Lena Headey on "A Bit of a Come Down"

Like many of us, both Maisie Williams and Lena Headey thought that perhaps Cersei's end would come thanks to Arya wearing Jaime's face (because remember, Arya can do that). That's not how it happened, and Headey was a little sad that she didn't get to spend a single final season scene with Williams. 

"I lived that fantasy until I read the script," she told EW. "There were chunky scenes and it was nothing that I had dreamt about. It was a bit of a come down and you have to accept that it wasn't meant to be. There is something poetic about the way it all happens in the end with her and Jaime." 

Maisie Williams on The Hound's Advice

Arya was actually on her way to kill Cersei, fulfilling a lot of our fantasies, until the Hound got her to turn back. 

"The Hound says, 'You want to be like me? You want to live your life like me?'" Williams told EW. "In my head, the answer was: 'Yeah.' But I guess sleeping with Gendry, seeing Jon again, realizing she's not just fighting for herself anymore but also her family--it's bringing up all these human emotions that Arya hasn't felt for a long time. When the Hound asks her if she has another option, all of a sudden there are so many more things in [Arya's] life that she can live for, that she can do. It was a shock for me because that wasn't how I envisioned her arc going this year. Then I realized there were other things I could play, bringing Arya back to being a 16 year-old again." 
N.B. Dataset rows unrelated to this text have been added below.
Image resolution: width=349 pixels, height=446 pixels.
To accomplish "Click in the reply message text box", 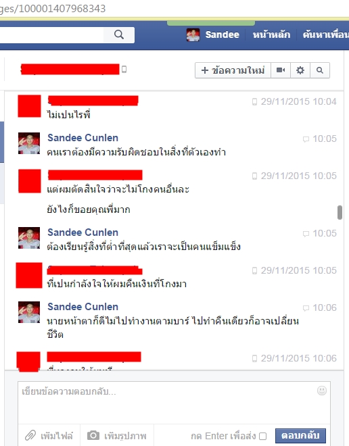I will (x=174, y=403).

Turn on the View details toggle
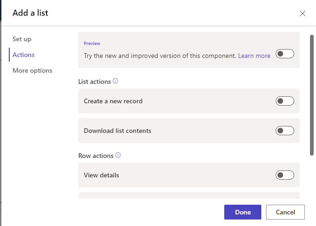pyautogui.click(x=284, y=175)
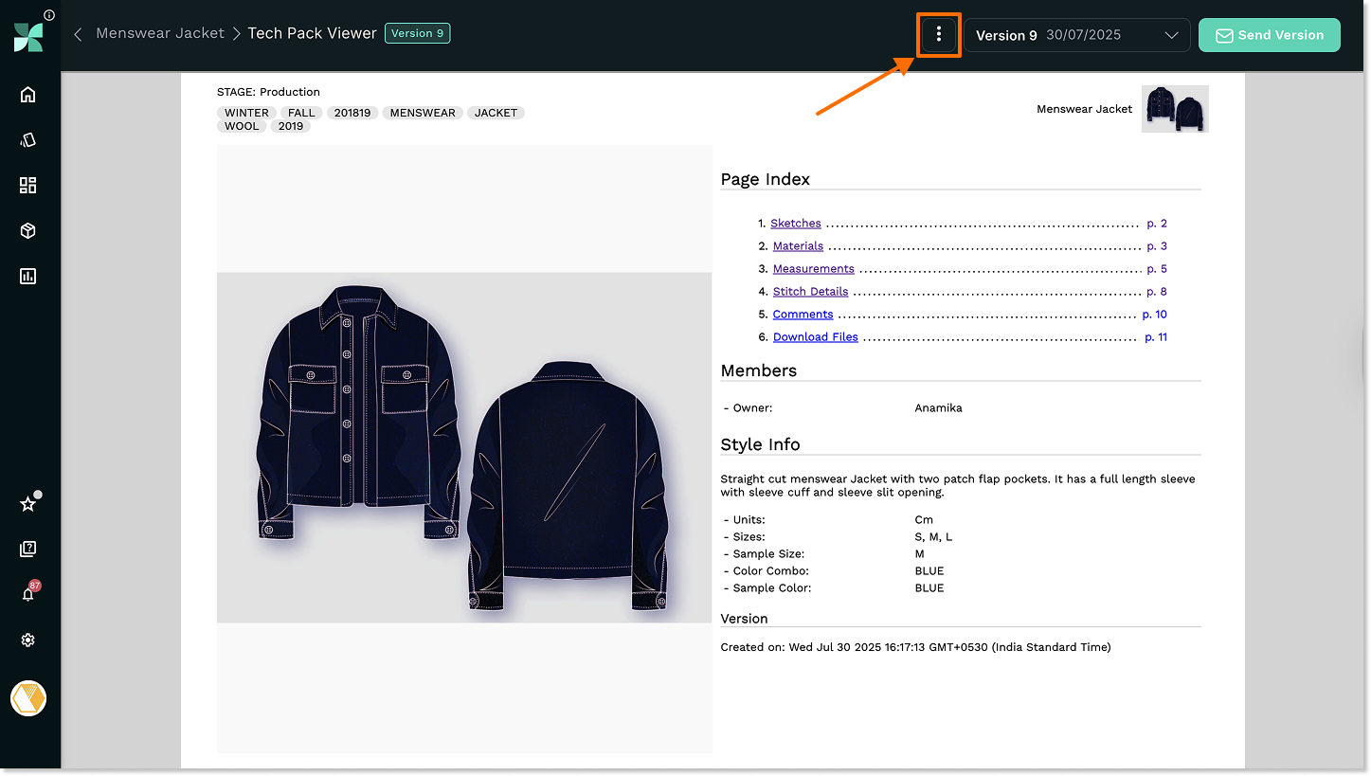
Task: Open the help question-mark icon
Action: coord(27,549)
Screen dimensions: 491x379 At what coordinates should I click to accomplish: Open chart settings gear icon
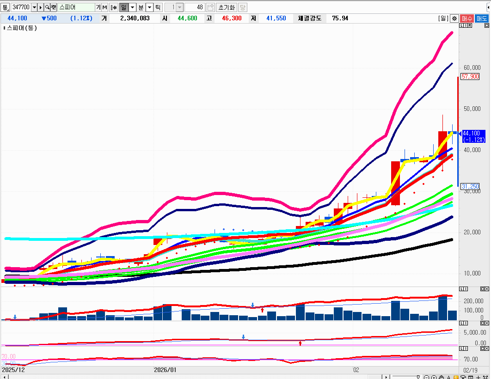[454, 18]
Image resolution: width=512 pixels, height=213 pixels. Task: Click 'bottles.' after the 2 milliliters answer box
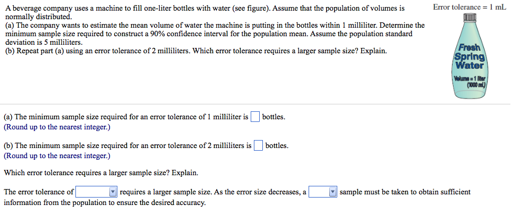coord(277,145)
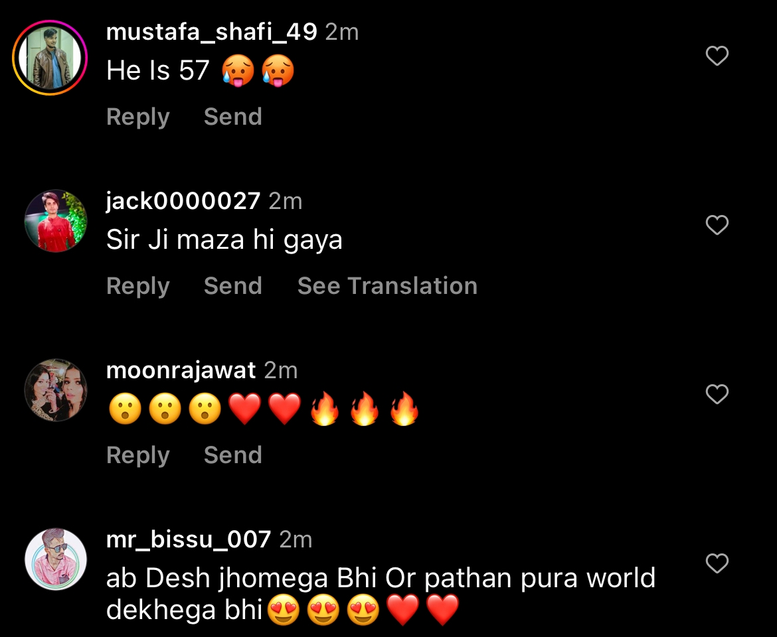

Emilia Clarke on Jon Snow Killing Women

This guy's clearly got some relationship issues. 

"Um, he just doesn't like women does he?" she joked. "He keeps f—king killing them. No. If I were to put myself in his shoes I'm not sure what else he could have done aside from … oh, I dunno, maybe having a discussion with me about it? Ask my opinion? Warn me? It's like being in the middle of a phone call with your boyfriend and they just hang up and never call you again. ‘Oh, this great thing happened to me at work today—hello?' And that was 9 years ago…"

Nikolaj Coster-Waldau on Jaime Leaving Brienne for Cersei

Jaime and Brienne finally hooked up, only for him to go right back to his sister with some excuse about how he's still a bad man. It devastated fans, but Coster-Waldau told EW it always had to be that way. 

"You know he's gonna come back, and it's not gonna have a happy ending, is it? The hardest thing is the fact that they actually find the balance, because he ends up with Brienne for a brief moment. He kinda knows himself there is no alternative. For a moment he tricks himself into thinking there is an alternative to his life. As an audience you want him to succeed in taking that different route. You wonder if he's changed and if he's escaped this destructive relationship. But you realize he's so bound by this code of honor of family first, and him and Cersei have a strong bond on every level. He didn't say, 'Cersei, I don't love you anymore.' He said, 'I'm going to fight for the living because ultimately that's the only way you and the child you carry can live.' He has to go back. She's all alone. He's the last one she has. He knows he has to go back and try to save her." 

"It does make sense, even though you don't want it to," he also said. 

Gwendoline Christie on Brienne's Blogger Ending

Before she joined the council (as the head of the Kingsguard, finally!) to talk about brothels and ships, we saw Brienne writing about Jaime serving his queen...which is something he basically abandoned her to do. Christie was not as bothered by that ending as many others were. 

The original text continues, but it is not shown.